Rey Mysterio shows up for his match (claiming he wants to “defend the Cruiserweight Championship,” because Rey isn’t exactly Chris Jericho on a microphone), so Jericho gets pissed at the interruption and elbows him in the back of the head. He then proceeds to completely eat his lunch and Liontamer him to death so Juventud can score a quick, opportunistic win.
Jericho vs. Raymond Stereo has officially begun, and is the gift that keeps on giving.

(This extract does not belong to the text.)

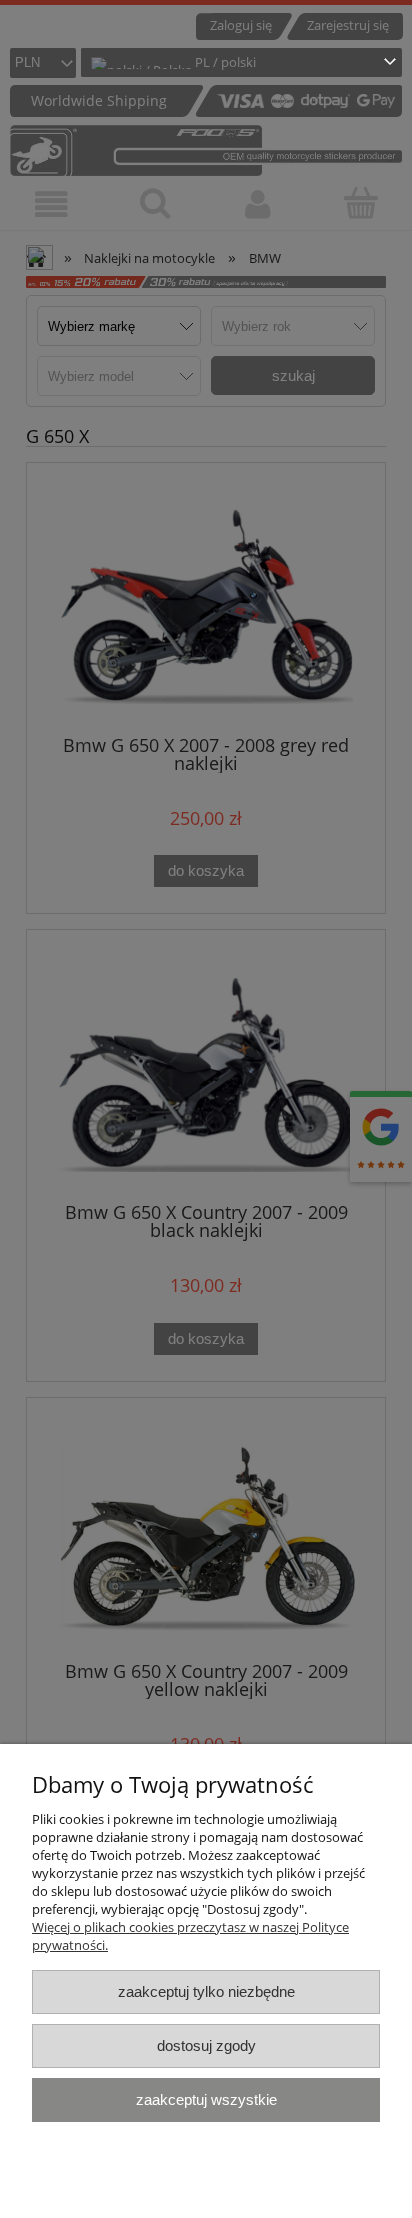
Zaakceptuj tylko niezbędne (206, 1991)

Worst: Bret Hart Has A Posse
Best: Way To Go, Anvil
The week’s “biggest” in quotes debut is the arrival of Jim ‘The Anvil’ Neidhart, the former Hart Foundation member who briefly agreed to feud with D-Generation X at Survivor Series only to completely sell out his relatives and join them, only to be IMMEDIATELY shit-kicked out of the group and company. A guy with that kind of prestige carries a lot of weight, so his first role in WCW is to tell Mean Gene he thinks Bret Hart’s better than Ric Flair and get his ass beat by the Nature Boy. How great does the ring post figure-four look when you’re wearing khakis, loafers and grey socks?

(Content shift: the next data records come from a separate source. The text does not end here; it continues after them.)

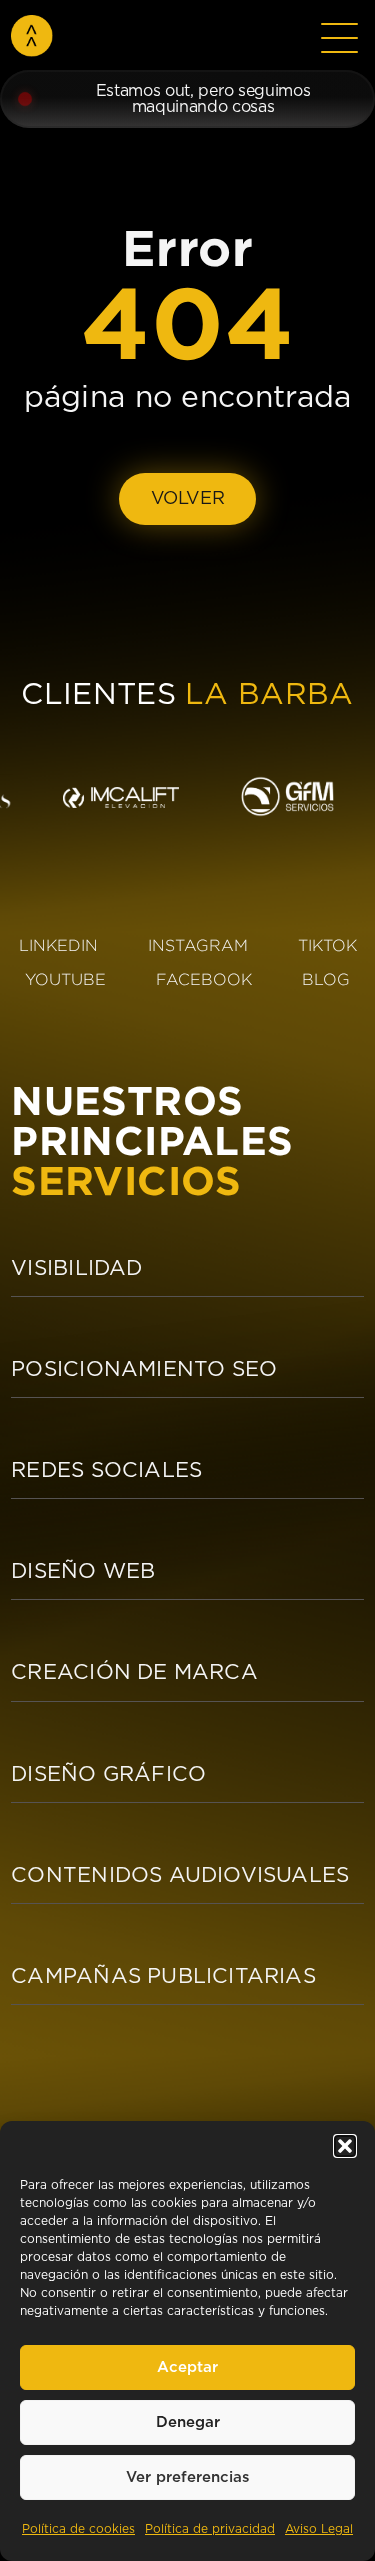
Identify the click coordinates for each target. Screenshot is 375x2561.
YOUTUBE (65, 979)
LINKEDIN (58, 945)
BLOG (326, 979)
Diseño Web (83, 1571)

Bret has to make the save for Anvil, which is always hilarious because Anvil’s supposed to be the “muscle” of the group, the “enforcer” if you will, and his only real job is to say Bret’s great before getting beaten up. You’ve gotta love Ric Flair, though, going from “I’m gonna read what a wrestler writer wrote in the paper” to “I AM GOING TO CRIPPLE YOUR FRIENDS” in like two weeks. This program is so good.
Another new champion on Thunder, Jerry Flynn and Ernest Miller have a karate fight that feels like it should’ve happened during the Kumite montage in Bloodsport, and Hogan mysteriously pins another top WCW guy clean due to people “missing their cues.” Be there!